PHASE I STUDY OF CEFDINIR

• Published in: CHEMOTHERAPY Vol. 37; no. Supplement2; pp. 208 - 245
• Main Authors: SHISHIDO, AKIRA, TSUNOO, MICHIO, SHIMADA, KAORU
• Format: Journal Article
• Language: English; Japanese
• Published: Japanese Society of Chemotherapy 1989; 公益社団法人 日本化学療法学会
• Subjects: Cefdinir; 体内動態; 単回投与; 忍容性; 連続投与
• ISSN: 0009-3165; 1884-5894
• DOI: 10.11250/chemotherapy1953.37.Supplement2_208

The safety and pharmacokinetics of cefdinir (CFDN), a new oral cephalosporin derivative, were examined in healthy male volunteers in a single- or multiple- dose study. In the single- dose study, 9 subjects were given an oral dose of 50, 100 or 200mg of CFDN in a fasting state. In the multiple- dose study, 9 subjects were divided into two groups of 6 for CFDN treatment, and 3 for placebo treatment.

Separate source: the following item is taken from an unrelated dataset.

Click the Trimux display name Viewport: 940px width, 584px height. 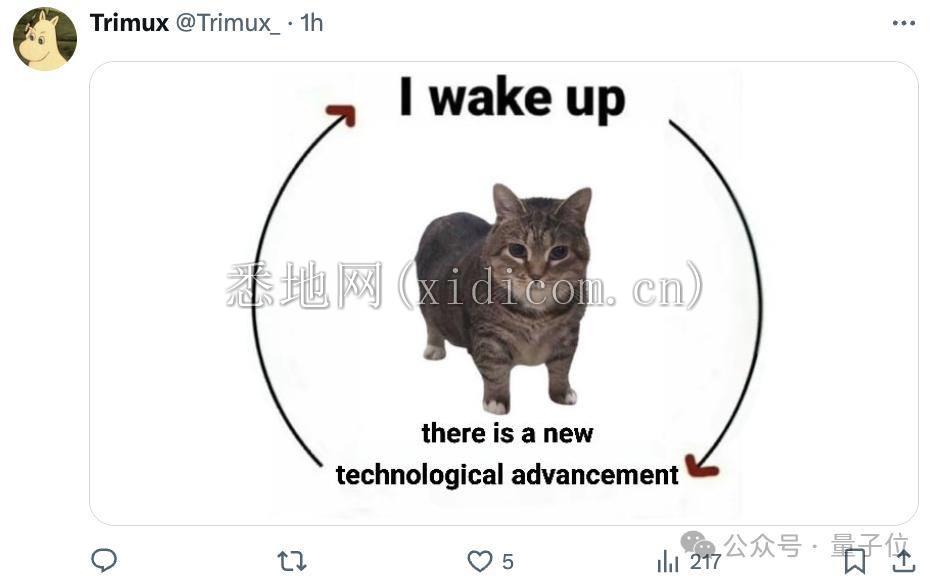coord(129,23)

The subjects from the active or placebo group were given 200mg of CFDN or placebo t.i.d. after meals for 14 days and once on day 15. 1. CFDN was well tolerated by all subjects. Only minor adverse effects, such as soft stool or muddy stool, and slight elevations of WBC and transaminase were observed respectively in two, one, and two subjects from the active group during multiple dosing. These events were not considered clinically significant. 2. Great changes in fecal bacterial flora, especially anaerobes, due to the antibacterial activity of CFDN were observed during multiple dosing. The bacterial flora returned to normal seven days after the last dose. 3. The plasma concentration of CFDN peaked at 3.9 h after single dosing and decreased monoexponentially with a half-life of 1.71 h. After a dose of 50, 100, or 200mg, the AUC was 3.40, 5.78, or 9. 23μg·h/ml, and urinary recovery was 33.3%, 30.8%, or 25.9% of the dose, respectively. A slight decrease in absorption of CFDN was observed after a dose of 200mg. 4. With multiple dosing, Cmax, Tmax, AUC, and renal clearance did not differ significantly between the first and last doses. The trough concentration and urinary excretion reached a steady state by day 2. 5. Active metabolites of CFDN were not detected in the plasma, urine or feces.